Sharon Lafferty watched both of her elderly parents leave their home to access medical support services.
Neither wanted to go, but with the closure of the Elder’s facility in Denı́nu Kų́ę́ – Fort Resolution, Northwest Territories, remaining in the isolated community became unmanageable.
“I think if we cared for them in our community they would not get lonesome. They would have more of their traditional foods, visitors, support from their own caregivers as oppose to having to meet everyone and make new friends,” Lafferty said.
When Lafferty’s mother suffered a stroke she was medevaced to Stanton Territorial Hospital in Yellowknife, where she received care for over a year.
Her husband was left behind.
“At that age separating her from my Dad affected his health. He was a diabetic and he stopped caring for his health. He was so lonesome caring for my mum,” Lafferty said.
Her 87-year-old father also moved to the next community over in Hay River, but it wasn’t smooth sailing.
“When he was at medical appointments, they (health practitioners) were wondering why he wasn’t talking. He has to have a boogie board where he writes things down to talk to him and then he will verbally talk back, but they didn’t know he was deaf.
“There was no communication between facilities,” she said.
The Elder’s Facility closed a decade ago due to funding cuts from the Territorial government.
It sits partially occupied by government offices.
Across the road, Mavis Klause, Sharon’s cousin packs up her house.
Medical travel has become unbearable for the 71-year-old.
“I have never seen the same doctor twice in five years. You don’t go see a doctor because you want to. The nurse will tell you when to see the doctor,” Klause said.
(Sharon Lafferty, middle, sitting with her cousins. On the right is Mavis Klause)
She said she has waited over two years to see a foot specialist for her diabetes.
More accessible healthcare was not the only reason in her decision to move.

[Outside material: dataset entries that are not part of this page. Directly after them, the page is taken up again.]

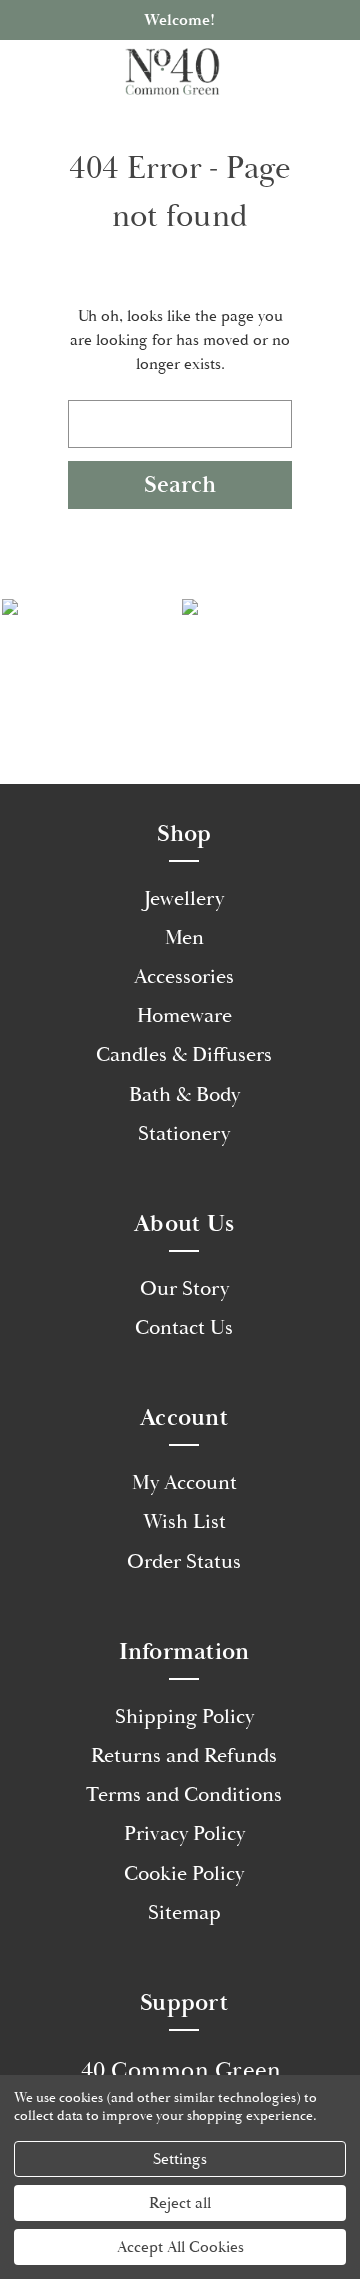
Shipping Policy (184, 1717)
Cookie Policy (184, 1874)
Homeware (184, 1016)
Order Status (184, 1562)
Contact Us (184, 1328)
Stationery (184, 1134)
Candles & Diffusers (184, 1055)
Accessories (184, 977)
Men (184, 938)
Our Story (184, 1289)
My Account (184, 1483)
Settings (180, 2159)
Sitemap (184, 1913)
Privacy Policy (184, 1834)
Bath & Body (184, 1095)
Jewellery (184, 899)
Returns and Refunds (184, 1756)
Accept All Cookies (180, 2247)
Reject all (180, 2203)
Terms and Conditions (184, 1795)
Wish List (184, 1522)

Klause also cited fear of crime as another motivator and said that her doors must be locked because of a nearby bootlegger.
Two doors down Howard Beaulieu has a similar story.
Lafferty introduced us to him and acted as an interpreter.
Beaulieu lives alone and has limited mobility after suffering a stroke some years ago.
“When Howard wanted to raise his concerns over the crime around his house. I went over and told the personal support workers. I was told he would have to call housing and then they would have to call the RCMP.,” Lafferty said.
Howard expressed his frustration over having to contact different agencies over the phone with his limited speech.
“If something were to happen how could he communicate this to the RCMP going through a Yellowknife detachment and them not being able to understand his English because of his paralysis. You have to know him for a while to understand his English,” Lafferty said.
In the old Elder’s facility residents were able to press a button to access either a secretary or security.
When Beaulieu hit his head two weeks ago, he said there was no one to call over the weekend.
“Ten days later he says his head is still sore. I am wondering when they brought him to the nursing station, did the nurse tell his personal support worker to follow up if he had soreness or dizziness,” Lafferty said.
In the fall of 2018, a petition prompted by the Band Office circulated in the community.
It called on the NWT Health Minister to reopen the Elder’s Facility and received over 100 signatures.
The local MLA read the petition in the Legislative Assembly, but there has been no public discussion since.
APTN News, contacted the NWT’s Health and Social Services Authority but were unable to receive an interview in time for this article.
Lafferty, Klause and Bealieu all signed the petition, but whether or not any of them will live in the community long enough to see a positive change remains unknown.